* [Document passage]:

####################

Projects | July 1, 2015 | By:

SocialTextiles_commoninterest
If MIT’s social textiles take off, they will promote connections among people with like interests living or working in the same environment. Current social media technologies promote connectivity at a distance from day-to-day reality. Photo: MIT Media Lab

The MIT (Massachusetts Institute of Technology) Media Lab, Cambridge, Mass., asked this question: Are current forms of social media making our relationships better? In response, MIT researchers developed the social textile to improve connections among people with common interests.

T-shirts often carry written messages, but MIT’s social textile T-shirt carries technology—a capacitive sensor along the shoulder seams, a tiny motor on the shoulder, printed letters in thermochromic ink on soft conductive fabric, and an arduino board, a digital device that senses or controls the environment. The letters each T-shirt wearer chooses say something about his or her interests—MIT, for example, signals “I go to school at MIT”; JAZZ, “I play or listen to jazz music.”; NYC, “I love New York City.”; or LOL, “I’m a text-o-holic who likes to laugh out loud.” When someone else wearing a social textile is within a 12-foot range, the user feels a tap on the shoulder, the message that a kindred spirit is nearby. When these two people (who could be complete strangers) shake hands or “high five,” touch triggers changes in the T-shirt’s printed letters to single out combinations the pair has in common.

####################

* [Questions]:
1. Answer these questions about the social textiles passage:
(a) What component runs along the shoulder seams of the T-shirt?
(b) Within what distance must another wearer be for the user to feel a tap on the shoulder?
(c) What does the word JAZZ on a shirt signal?
2. Can you pull out the part of the social textiles passage from "The MIT (Massachusetts" up to and including "with common interests.", copied word for word?
The listing that comes next has nothing to do with the social textiles passage.

* [Source material]:
####################

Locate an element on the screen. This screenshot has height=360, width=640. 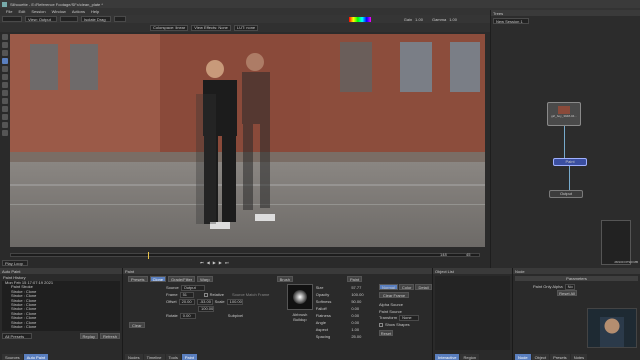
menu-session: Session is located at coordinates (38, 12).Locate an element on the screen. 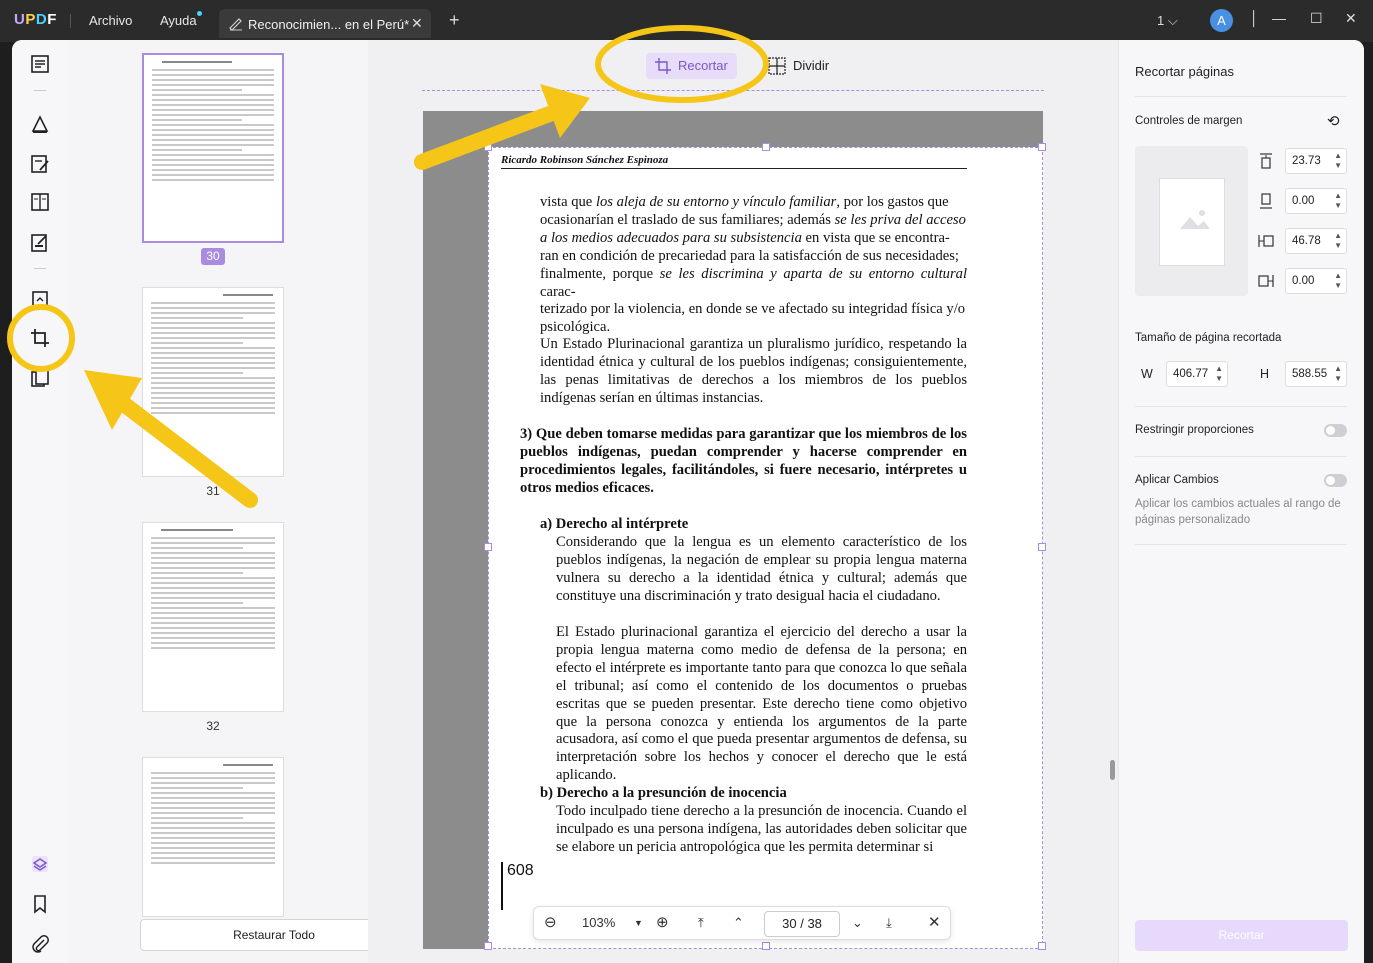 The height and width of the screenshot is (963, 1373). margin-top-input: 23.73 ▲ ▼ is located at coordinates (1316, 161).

####################

* [Results by task]:
1.
(a) A capacitive sensor.
(b) Within a 12-foot range.
(c) "I play or listen to jazz music."

2.
The MIT (Massachusetts Institute of Technology) Media Lab, Cambridge, Mass., asked this question: Are current forms of social media making our relationships better? In response, MIT researchers developed the social textile to improve connections among people with common interests.